TASK OBJECTIVE: With the pictures left out, repeat every entry that follows exactly.

LISTED ENTRIES:
============

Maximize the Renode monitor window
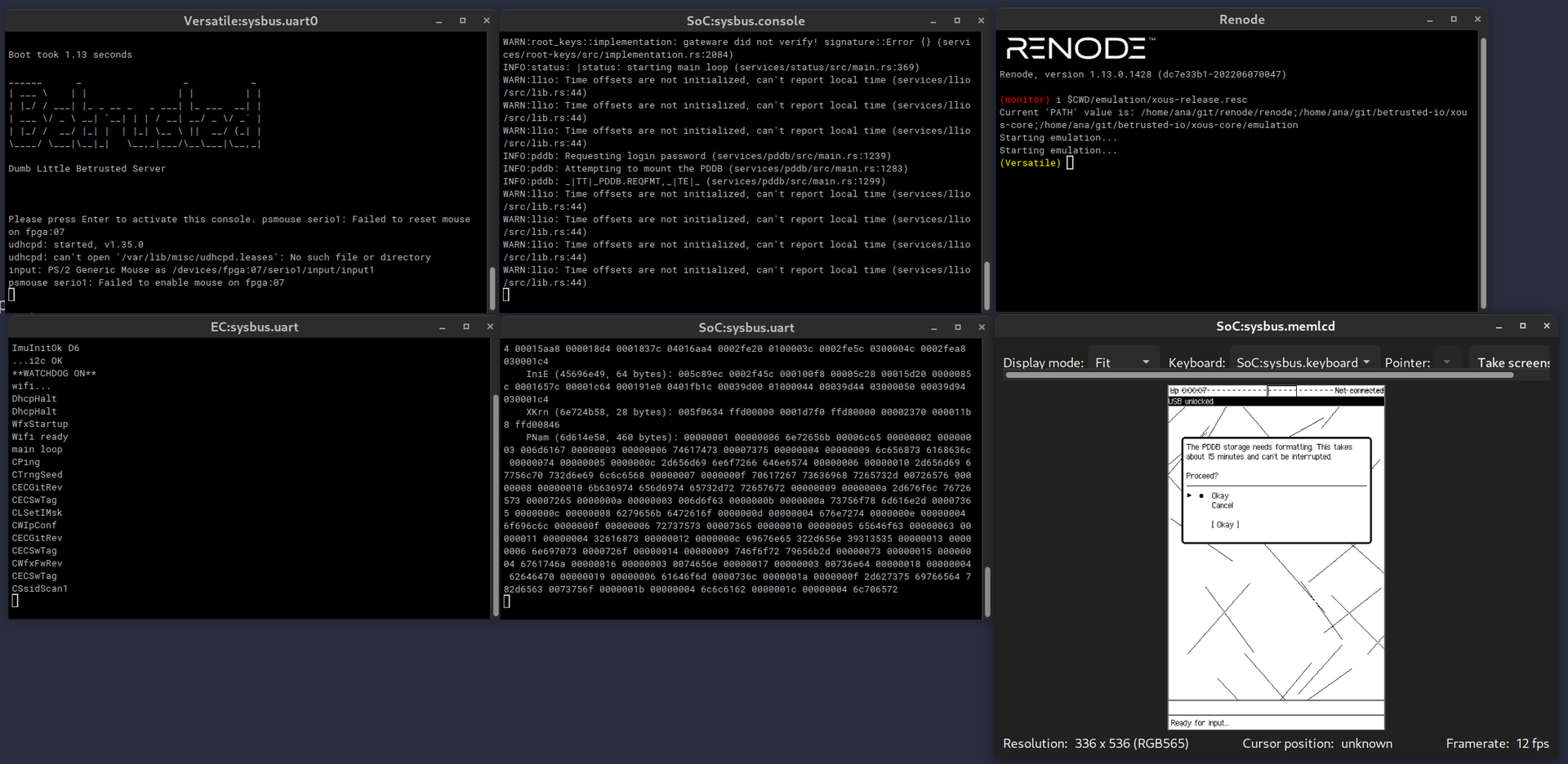Screen dimensions: 1568x764 pyautogui.click(x=1453, y=18)
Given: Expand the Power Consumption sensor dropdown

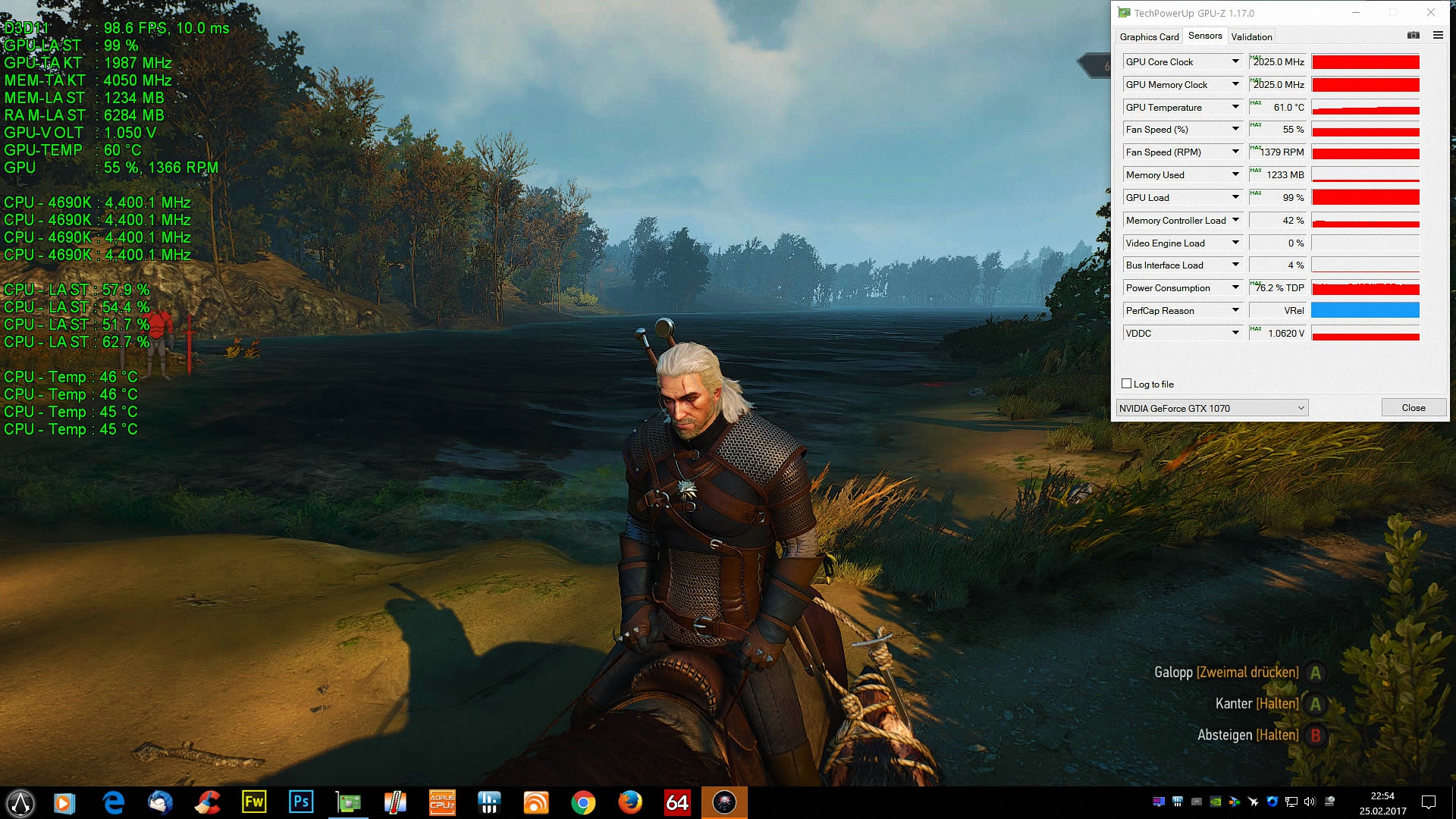Looking at the screenshot, I should click(1235, 287).
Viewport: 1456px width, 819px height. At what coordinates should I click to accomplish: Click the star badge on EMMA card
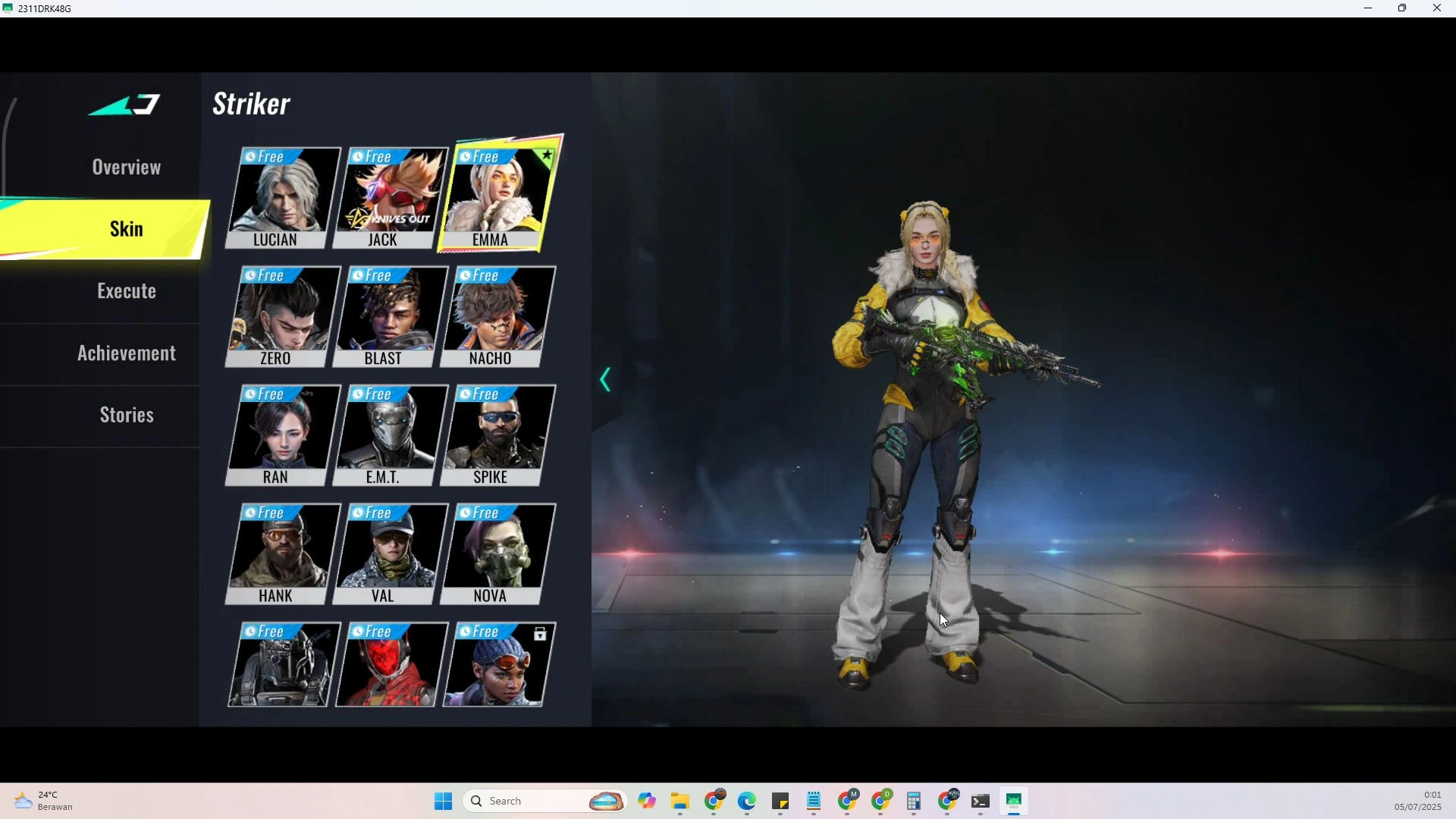547,155
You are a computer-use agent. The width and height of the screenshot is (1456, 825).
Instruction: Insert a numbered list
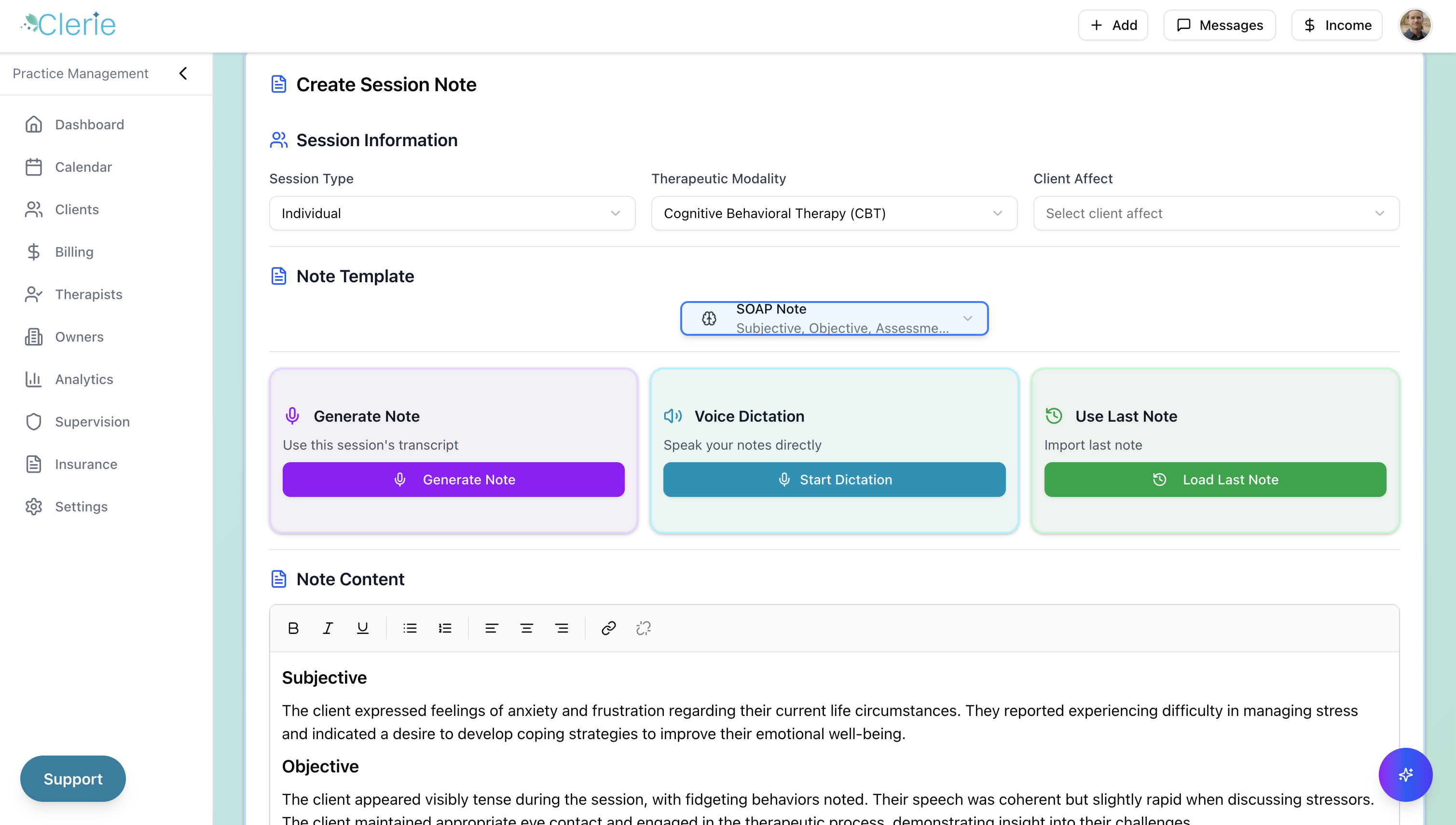pyautogui.click(x=445, y=628)
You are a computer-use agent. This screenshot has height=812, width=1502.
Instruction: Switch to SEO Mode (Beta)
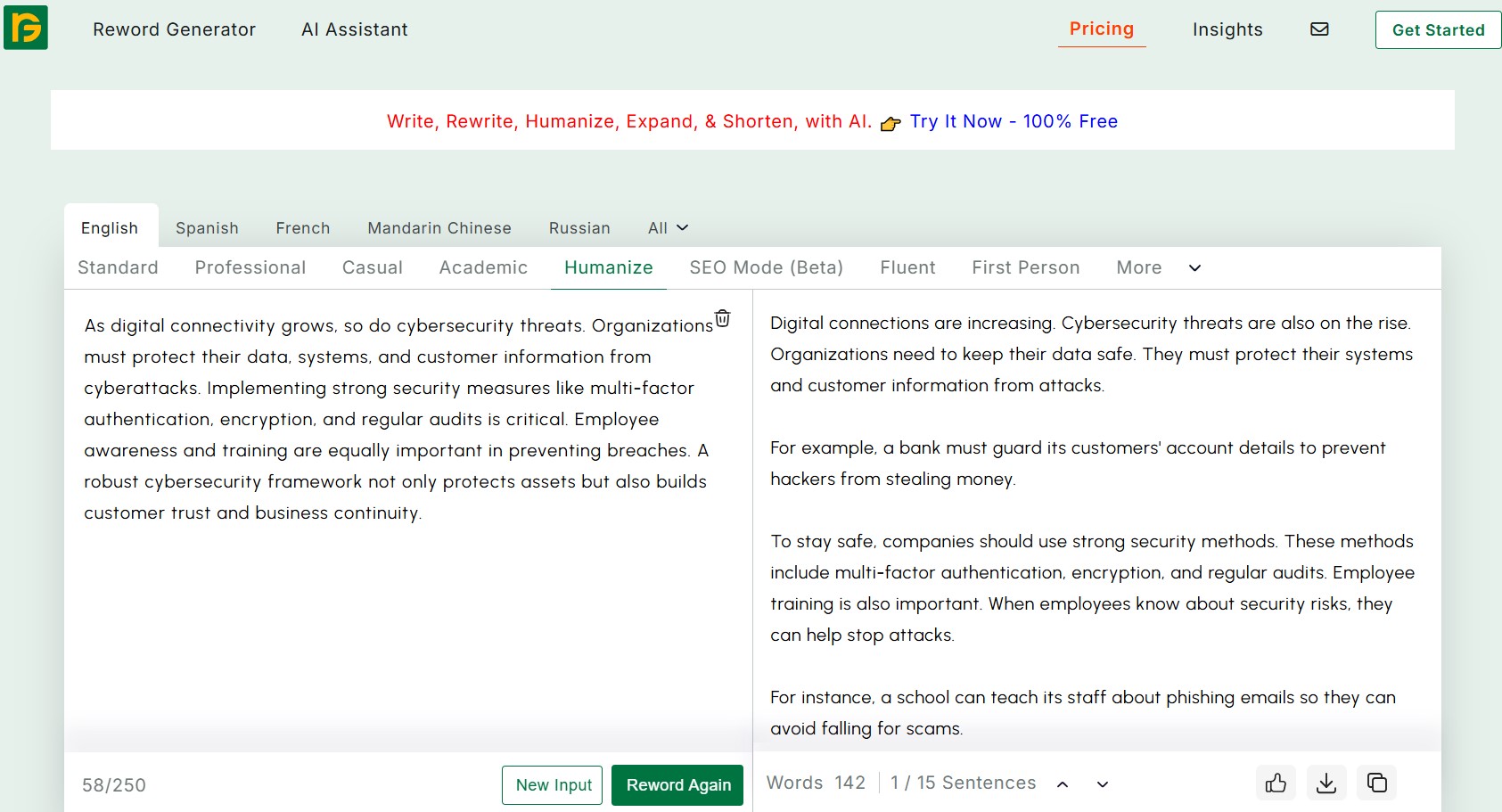pos(766,267)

============

SOLUTION BELOW:
Maximize the Renode monitor window
Screen dimensions: 1568x764 pyautogui.click(x=1453, y=18)
Given: Expand the Power Consumption sensor dropdown

Looking at the screenshot, I should click(1235, 287).
Viewport: 1456px width, 819px height. At what coordinates should I click to accomplish: Click the star badge on EMMA card
547,155
You are a computer-use agent. The width and height of the screenshot is (1456, 825).
Instruction: Insert a numbered list
pyautogui.click(x=445, y=628)
You are a computer-use agent. This screenshot has height=812, width=1502.
Instruction: Switch to SEO Mode (Beta)
pos(766,267)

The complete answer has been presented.